Friday, January 13, 2012

Deploy Schemata Like a Boss

One of the many new features in Postgres 9.1 is Extensions. In their simplest form they are a collection of database objects. Think of it as package management for your database. It lets you add, remove and upgrade a collection of objects. All contrib modules shipped with Postgres now use this method.

This is just the beginning though. Normally when you think of contrib modules for postgres you think of some new functions or data types. With extensions you can just as easily manage relations. Create a table in one version of the extension and then add a column in another version. Be sure which versions of your functions and relations exist on a database by managing them as a group instead of as individuals. You can break up your schema into logical chunks and give responsibility of each chunk to an appropriate team in your development group to distribute the workload.


One extension usually has multiple versions. The version identifiers don't need to be numeric. It doesn't understand the concept that version 2 might be newer than version 1. So rather than upgrading, you are merely transitioning between versions. You can think of this like a directed graph. Each node is a version and each edge is an update path. You can also chain paths if there is no direct route. In the example to the right, there is no direct path from β → γ but you can go β → δ → γ. Below you can see all the permutations listed from the database.
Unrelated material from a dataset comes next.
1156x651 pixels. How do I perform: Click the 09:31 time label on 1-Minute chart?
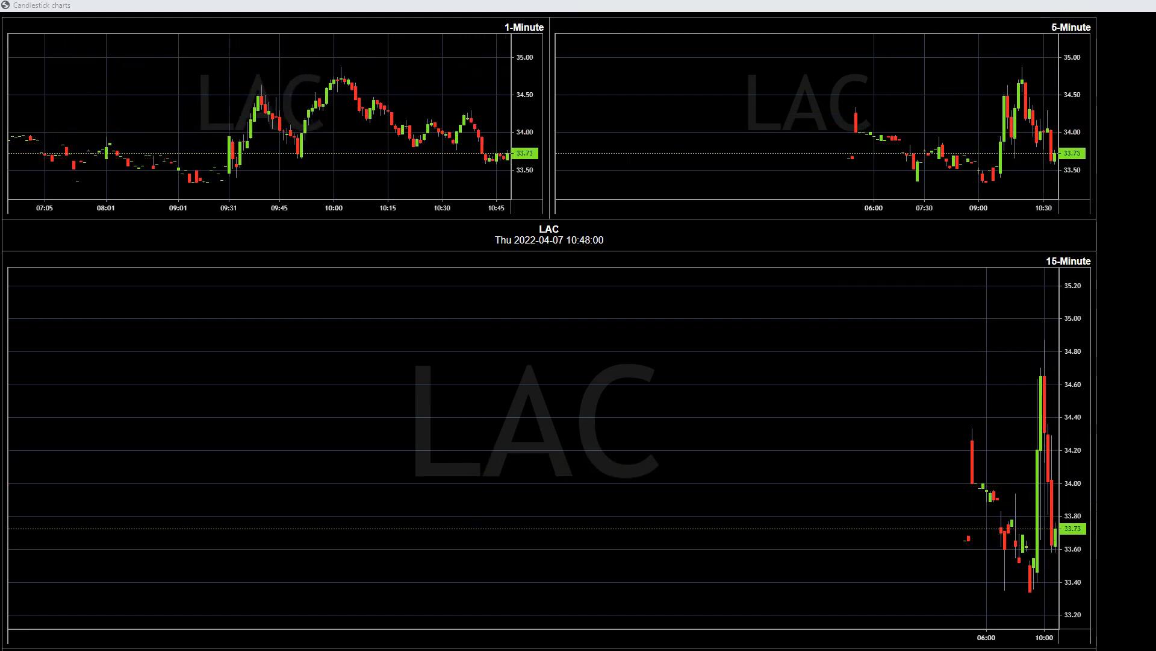coord(228,208)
example=# SELECT * FROM pg_extension_update_paths('myext') ORDER BY source,target;
 source | target |    path  
--------+--------+------------
 α      | β      | α--β
 α      | γ      | α--δ--γ
 α      | δ      | α--δ
 β      | α      | β--δ--γ--α
 β      | γ      | β--δ--γ
 β      | δ      | β--δ
 γ      | α      | γ--α
 γ      | β      | γ--β
 γ      | δ      | γ--α--δ
 δ      | α      | δ--γ--α
 δ      | β      | δ--γ--β
 δ      | γ      | δ--γ
(12 rows)
There is also a special source called 'unpackaged' that you can use to take an existing schema and put it into an extension. It is simply a script that takes every object in your database and adds it to your extension. This way you don't have to do a big migration to get your schema working out of an extension.

So you've decided you want to try this? Great! Here is what you will need:

A control file (<extname>.control)
default_version = 'β'
comment = 'my extension'
relocatable = true
default_version is the version that will be installed unless otherwise specified. relocatable means that it can be put in an arbitrarily named schema and also move from one schema to another. The only reason that wouldn't be true is if you explicitly reference a schema name in your scripts. There are some other settings you can use as well, such as requires which adds a dependency to another extension. For example if your extension requires the pgcrypto extension.

A Makefile:
EXTENSION = myext
DATA = myext--α.sql myext--α--β.sql myext--α--δ.sql myext--β.sql myext--β--δ.sql myext--γ.sql myext--γ--α.sql myext--γ--β.sql myext--δ.sql myext--δ--γ.sql
PG_CONFIG = /usr/pgsql-9.1/bin/pg_config
PGXS := $(shell $(PG_CONFIG) --pgxs)
include $(PGXS)
EXTENSION is the name of your extension. DATA is the list of all the install and update SQL scripts. Every time you add a new version you need to append to this line. PG_CONFIG is the path to your pg_config binary for the install you want to use. The last two lines are just standard Postgres Makefile code for pulling in all the install specific information it needs.

The other pieces you need are the SQL scripts to do all the work. The install scripts (<extname>--<version>.sql) are basically just a bunch of create statements. Something like you would get from a pg_dump. They create all the objects for a particular version. The update scripts (<extname>--<source>--<target>.sql) consist of a combination of create, alter and drop statements. This is all the SQL that you would need to modify a schema of the source version to convert it to a schema of the target version. This will usually be a create table or alter table or a create or replace function. If you need to remove an object you will first need to disassociate it from the extension.
ALTER EXTENSION myext DROP TABLE foo;
Then you can run a standard drop table. If you want to be able to "update" to the previous version, you will need a separate script for that as well. I would suggest not trying to make a graph as complex as the one above. Most likely yours will be completely linear.

So how easy is it to install the extension? Run make install in your extension directory, then:
example=# CREATE SCHEMA myext;
CREATE SCHEMA
example=# CREATE EXTENSION myext WITH SCHEMA myext;
CREATE EXTENSION
That easy. And to update?
example=# ALTER EXTENSION myext UPDATE TO 'γ';
ALTER EXTENSION
You can use \dx to list installed extensions:
example=# \dx
                 List of installed extensions
  Name   | Version |   Schema   |         Description        
---------+---------+------------+------------------------------
 myext   | γ       | myext      | my extension
 plpgsql | 1.0     | pg_catalog | PL/pgSQL procedural language
(2 rows)
As you can see from this brief introduction this is pretty powerful stuff. It's still a little rough around the edges, but it will be getting better. I recommend taking a look at the documentation to get a more complete understanding of all this can do.